Interesting enough, but that is not the big piece of news from this Al Monitor report. The big news is this: “King Abdullah will make a major push for a more vigorous American effort to oust Assad when he hosts Obama [late next month]. The Saudis have been openly disappointed that Obama has not used force to get rid of Assad or provided more assistance to training and arming the Syrian opposition.” Now, the report says, the Saudis are trying to persuade Obama to impose regime change in Syria by promising to cut back on its support for jihadists.

To sum up, Saudi Arabia’s policy on Syria amounts to funding groups considered by Washington to be terrorists and to lobbying the President of the United States to destroy the Damascus government. The two initiatives are deeply intertwined given that a collapse of the regime in Syria would mean chaos and huge ungoverned spaces, which foreign funded jihadists could thrive in.

I’ve been hammering away on the issue of entangling alliance for months now, but where is the outrage on Saudi Arabia? The U.S. government continues to help prop up and arm the Saudi government and yet it supports terrorism and is trying to suck the U.S. into another dangerous and endless military quagmire in the Middle East. Where are the belligerent members of Congress, the Peter Kings and Charles Schumers, condemning Saudi Arabia? They condemn other countries for much less.

Stealing Land and Water in the West Bank

All too often, the details of Palestinian life under Israeli occupation are glossed over. But recently, during a Knesset speech by the German Speaker of the European Parliament, Martin Schultz, one detail of such a life came under increased scrutiny.

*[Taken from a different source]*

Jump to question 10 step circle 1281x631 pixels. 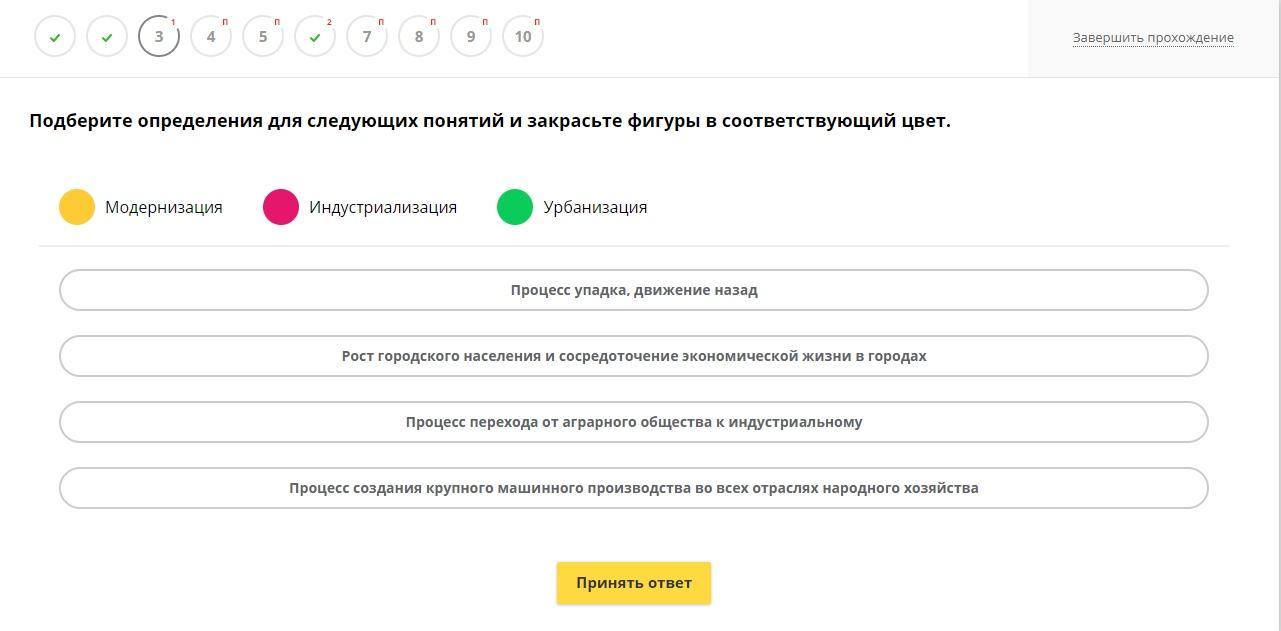coord(523,37)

Schultz brought up the issue of water insecurity in the West Bank, which led Israel’s right-wing representatives like Naftali Bennett to walk out in protest. Schultz worried that Palestinians don’t have sufficient control of or access to their own water resources, given that Israel essentially exercises control over their sovereignty. Bennett slammed the notion as ludicrous and the controversy became a debate over data and numbers.

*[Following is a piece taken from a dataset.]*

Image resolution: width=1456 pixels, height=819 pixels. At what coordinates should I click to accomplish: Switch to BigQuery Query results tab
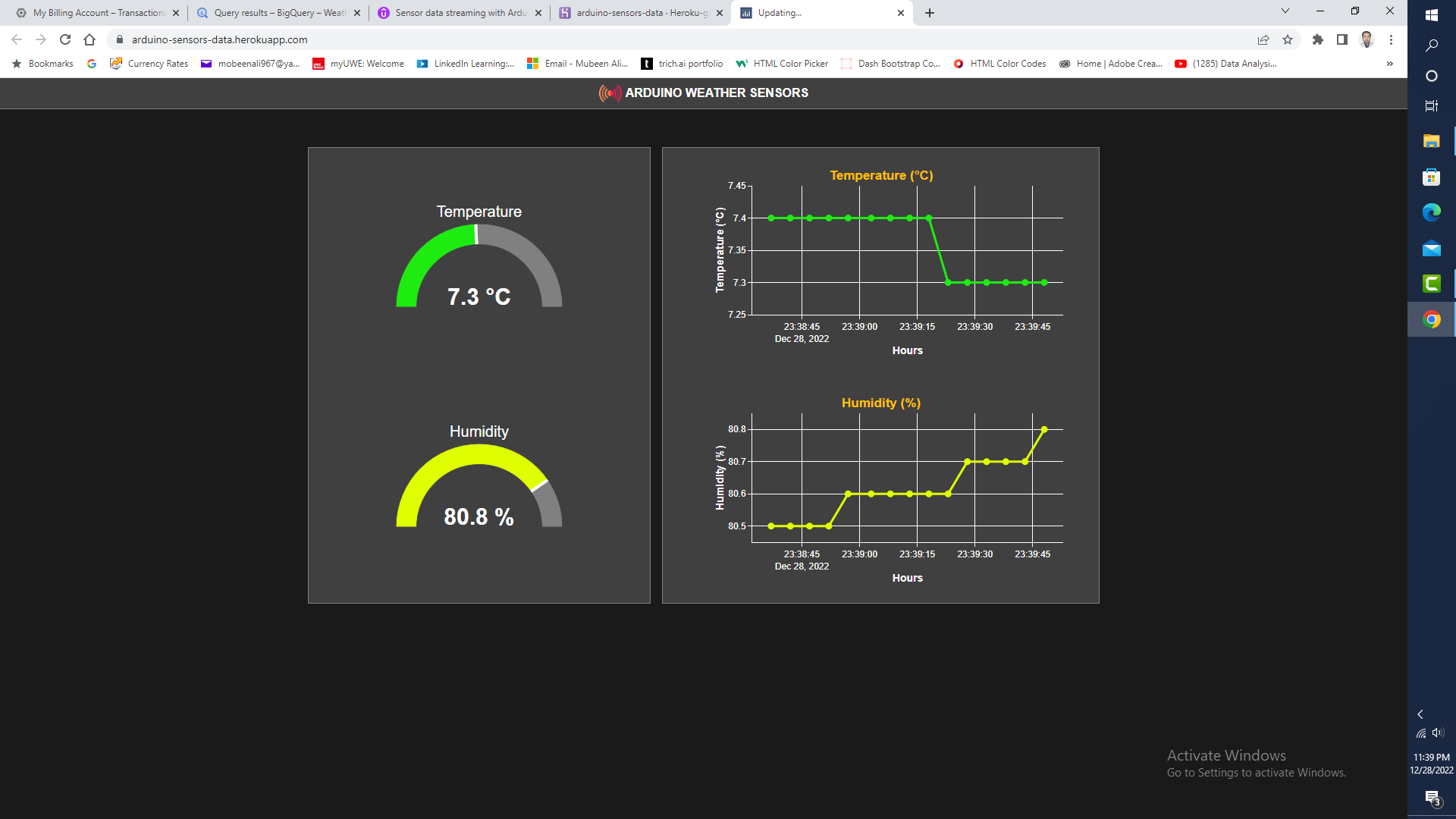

The Jerusalem Post tries to clear up the facts:

The truth is that on average the Palestinians in the West Bank are allocated 60-70 liters of water per day, though there are areas in Zone C where there is no running water and the daily water consumption is only 20 liters per day. According to Mekorot(2011 figures), the average water consumption in Israel is 100-230 liters per day (including desalinated water).

There are no official figures regarding the average water consumption of the Jewish inhabitants in the territories (why?), but it is assumed to be much higher (some say even double) the figure for Israelis within the Green Line.

Anecdotes about West Bank Palestinians lacking access to sufficient water supply while they peer over the walls of a Jewish settlement block with pristine blue swimming pools are not exaggerated. A complex network of infrastructure leaves hundreds of thousands of Palestinians unconnected to the West Bank’s water networks when, of course, the Israeli settlements are not so unconnected.

More importantly, note the Post’s explanation of how Palestinians in the West Bank are allocated certain amounts of water by Israel. Palestinians can have water when and how Israel says they can. That is the central indignity of living under occupation.

And as Amira Hass at Haaretz notes, “Israel doesn’t give water to the Palestinians. Rather, it sells it to them at full price.”

The Palestinians would not have been forced to buy water from Israel if it were not an occupying power which controls their natural resource, and if it were not for the Oslo II Accords, which limit the volume of water they can produce, as well as the development and maintenance of their water infrastructure,” Hass adds.

The overwhelming reality of the Israeli occupation is that it controls the excruciating minutia of every detail of Palestinian life, from access to water, to building permits, to freedom of movement and expression. It is suffocating. And yet, Israel manages to frame the U.S.-led peace negotiations in a way that depicts Israel as the weaker, more vulnerable side.